Ces explications données, Pichegru n’avait plus rien à faire à Londres. Il en partit le 3 décembre, peu de jours après Fauche-Borel, qu’il avait hâte de rejoindre. Un navire de la marine anglaise devait le conduire à Cuxhaven, petit port sur l’Elbe, à vingt lieues de Hambourg. A la même date, d’Harcourt annonçait au roi ce départ auquel étaient attachées tant d’espérances. « Je sais positivement qu’il est content et que la manière dont il a été reçu ici le confirme dans l’intention de réparer sa conduite passée et de se venger de celle des factieux à son égard. »


II.

Pichegru avait quitté Londres le 3 décembre 1798. Le général Willot y arriva le lendemain. Il venait de Suisse. Durant quatre mois, il était resté à Uberlingen, près de Constance, vivant dans la retraite, uniquement appliqué à rétablir sa santé, compromise par les rigueurs de l’exil.

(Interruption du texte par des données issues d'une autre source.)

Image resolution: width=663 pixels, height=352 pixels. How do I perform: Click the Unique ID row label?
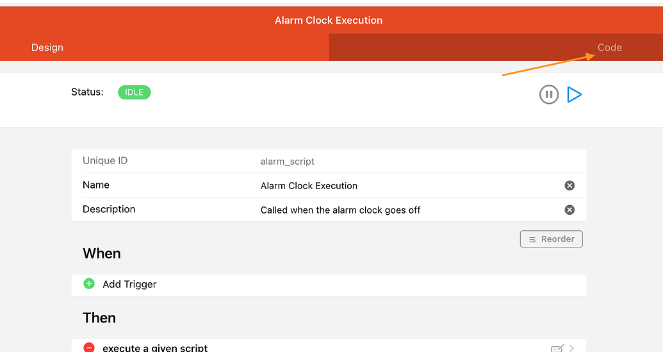point(105,161)
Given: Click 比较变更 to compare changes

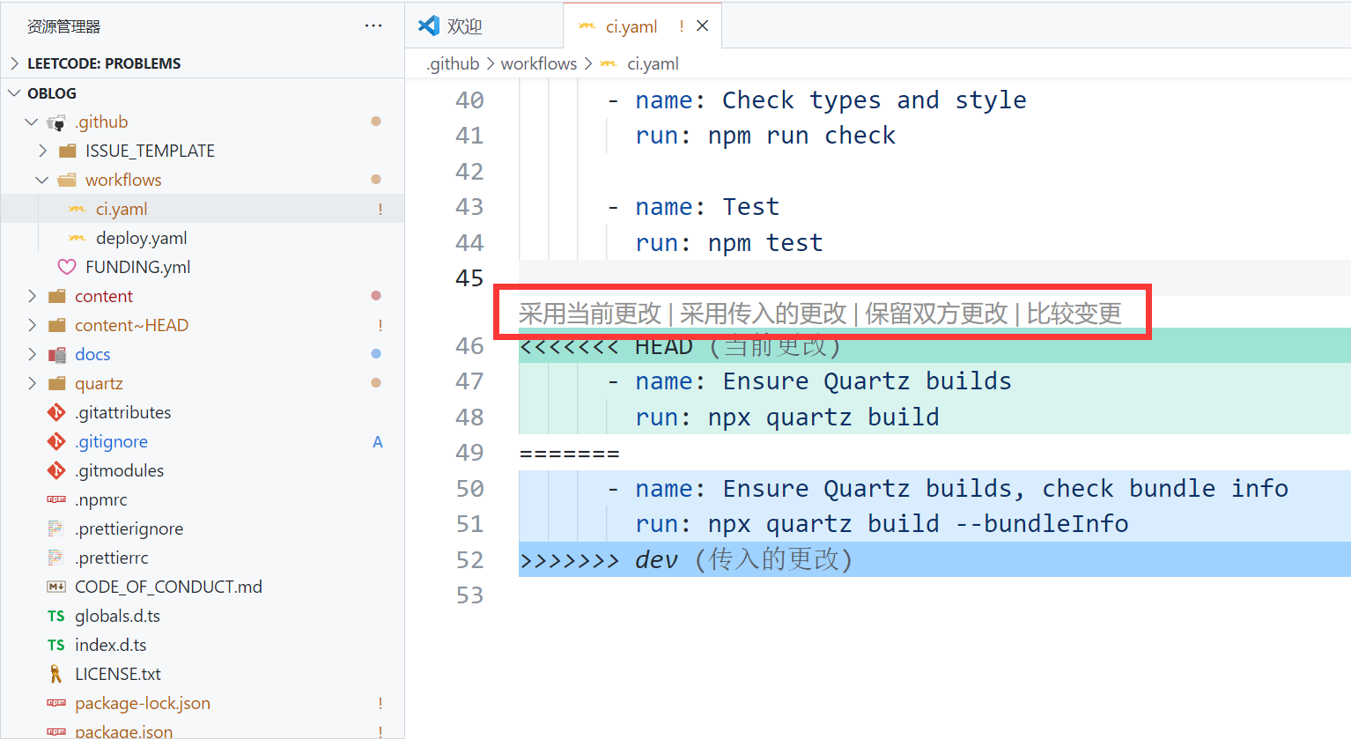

Les émigrés lui firent l’accueil qu’ils devaient à un partisan de la bonne cause. Pichegru leur avait parlé de lui en termes flatteurs. Ils n’ignoraient pas qu’en Vendée, où il avait servi sous les ordres de Hoche, Willot, par sa modération, son humanité envers les royalistes qu’il combattait, s’était attiré les soupçons du général en chef de l’armée républicaine; qu’à Marseille, où l’avait envoyé le Directoire au commencement de 1797, il s’était montré l’adversaire résolu des jacobins. Ils savaient, en outre, qu’il possédait la confiance du roi[2]. Enfin, c’était un « fructidorisé ; » cela seul lui eût

  1. Quoique le rapport d’où sont extraites ces citations ne porte pas de date, il est certain qu’il fut écrit le 1er ou le 2 décembre 1798. Pichegru avait exprimé le désir que le compte-rendu de sa conversation fût transmis au roi de vive voix, quand Dutheil irait à Mitau. Mais le comte d’Artois, à qui Dutheil le répéta, voulut que son frère en eût connaissance sans retard. Dutheil, empêché de partir, écrivit.
  2. Vers le milieu de l’année 1797, Louis XVIII écrivait à Précy, en prévision d’une tentative de débarquement en Provence: « Il paraît que le général Willot, qui commande en personne, est dans les bons principes. Il paraîtrait bien heureux de s’en assurer et d’employer à cet objet la bonne volonté de M. Wickham, que vous pourriez seconder par des espérances au nom du roi, que vous êtes déjà autorisé à donner à ceux qui se rendront utiles au rétablissement de la monarchie et du monarque légitime. »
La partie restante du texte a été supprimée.